Founded in 1999, the North Mayo Old Engine and Tractor Club celebrates the beauty and impressive mechanics of vintage vehicles of a bygone era, while also serving as an important social function for its members, who mainly hail from rural parts.
According to the club's assistant treasurer, Michael Durcan, who has been a member of the club since 2001, the club hosts tractor road runs, vintage exhibits, barbeques, and family-friendly outings, including Easter egg hunts and Halloween-themed events.
The club is also a registered charity and raises funds every year for local organisations, with last year's donation awarded to a charity which provides transport to and from hospital, for patients receiving cancer treatment.
"If I wasn't in the club, I wouldn't have ever crossed paths with most of the other members because we're all scattered around a 25-mile radius from Crossmolina, which is where the club is based," Durcan admitted.
According to Durcan, most of the members are in their 50s or 60s, with a few over the age of 85 and even fewer still under the age of 50.
Speaking of the club's subject matter, Durcan likened the enthusiasm for vintage vehicle collections to that of "an addiction".
"Oh it's shocking addictive. Some people would be in possession of far too many of them and trying to get these people to admit to how many they have, is a very difficult question to answer.

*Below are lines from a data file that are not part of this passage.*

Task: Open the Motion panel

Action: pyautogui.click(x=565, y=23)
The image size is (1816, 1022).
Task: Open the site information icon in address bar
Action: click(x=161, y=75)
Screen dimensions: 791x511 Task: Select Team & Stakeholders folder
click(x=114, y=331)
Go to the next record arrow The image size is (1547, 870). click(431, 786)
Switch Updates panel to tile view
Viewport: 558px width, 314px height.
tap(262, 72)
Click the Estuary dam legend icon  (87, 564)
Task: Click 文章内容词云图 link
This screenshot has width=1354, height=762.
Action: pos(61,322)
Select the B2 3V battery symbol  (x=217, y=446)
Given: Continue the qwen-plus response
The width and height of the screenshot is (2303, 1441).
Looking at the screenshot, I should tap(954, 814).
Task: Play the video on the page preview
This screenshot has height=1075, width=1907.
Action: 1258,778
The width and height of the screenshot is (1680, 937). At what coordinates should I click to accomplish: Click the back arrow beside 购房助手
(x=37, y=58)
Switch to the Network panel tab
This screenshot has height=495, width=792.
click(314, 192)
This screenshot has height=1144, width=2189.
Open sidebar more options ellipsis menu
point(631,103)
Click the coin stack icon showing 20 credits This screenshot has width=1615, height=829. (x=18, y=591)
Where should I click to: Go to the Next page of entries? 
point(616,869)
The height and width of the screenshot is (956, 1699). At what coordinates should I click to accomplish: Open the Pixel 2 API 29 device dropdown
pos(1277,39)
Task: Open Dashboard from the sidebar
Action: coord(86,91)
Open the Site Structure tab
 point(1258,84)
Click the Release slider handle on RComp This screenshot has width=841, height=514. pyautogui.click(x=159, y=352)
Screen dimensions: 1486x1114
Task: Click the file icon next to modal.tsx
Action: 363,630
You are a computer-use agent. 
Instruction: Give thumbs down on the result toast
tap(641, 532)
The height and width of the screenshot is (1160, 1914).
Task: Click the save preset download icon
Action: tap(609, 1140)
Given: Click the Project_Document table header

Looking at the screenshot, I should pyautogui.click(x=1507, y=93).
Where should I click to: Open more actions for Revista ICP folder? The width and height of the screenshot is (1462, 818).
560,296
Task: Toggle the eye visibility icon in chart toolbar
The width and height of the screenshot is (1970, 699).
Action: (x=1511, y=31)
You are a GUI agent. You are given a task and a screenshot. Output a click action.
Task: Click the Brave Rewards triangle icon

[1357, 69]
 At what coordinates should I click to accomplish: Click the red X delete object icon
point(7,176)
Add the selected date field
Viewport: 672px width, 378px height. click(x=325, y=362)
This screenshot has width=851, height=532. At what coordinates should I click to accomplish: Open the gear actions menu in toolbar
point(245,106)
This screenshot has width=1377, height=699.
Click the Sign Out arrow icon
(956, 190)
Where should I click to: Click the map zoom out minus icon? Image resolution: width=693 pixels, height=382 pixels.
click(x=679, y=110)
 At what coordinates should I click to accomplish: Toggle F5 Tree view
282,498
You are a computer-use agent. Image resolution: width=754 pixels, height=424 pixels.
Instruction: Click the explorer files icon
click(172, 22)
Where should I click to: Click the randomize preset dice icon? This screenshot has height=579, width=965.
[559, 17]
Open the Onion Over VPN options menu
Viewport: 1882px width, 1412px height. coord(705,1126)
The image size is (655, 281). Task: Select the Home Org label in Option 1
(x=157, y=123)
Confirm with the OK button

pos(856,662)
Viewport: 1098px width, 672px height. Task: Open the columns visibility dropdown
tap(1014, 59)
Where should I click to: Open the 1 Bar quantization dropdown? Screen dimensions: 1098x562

"A lot of them maybe have machines that are work-in-progress type projects. These things are often ongoing projects, you might go to some event and you see someone selling something that you like, that you just cannot go home without.
"Even though, you certainly don't need it, nor do you have the time or the space for it. But you think to yourself, I'll get around to it someday," he said.
The club will hold their annual dinner dance this Saturday, January 10, at Hiney's Bar in Crossmolina, Co. Mayo, which its organisers have hailed as an unmissable event in the community's social calendar.
Durcan said that 160 people typically attend the dinner dance every year, which consists of a three-course meal, and 2-and-a-half hour live session from a band, which will be accompanied by Sean Brennan this year.
In addition, a raffle will take place on the night with various spot prizes donated from local businesses, up for grabs.
Tickets are charged at€25/person, with organisers insisting that the event is open to everyone, with over half of those in attendance likely to win a prize, such is the reported level of generosity from local tradespeople, Durcan said.
The annual dinner dance is just one of the many events organised by the Mayo North Old Engine and Tractor Club.
The club's annual vintage rally/family fun day, which typically takes place on the third Sunday of every July on the grounds of Enniscoe Country House, in Crossmolina, is the club's biggest attraction, welcoming over 2,000 attendees every year.
A fully-functioning vintage export locomotive takes pride of place at each event, which the club runs on a specially laid, 700m track, offering free rides for all, which, Durcan claimed, goes down a treat with children.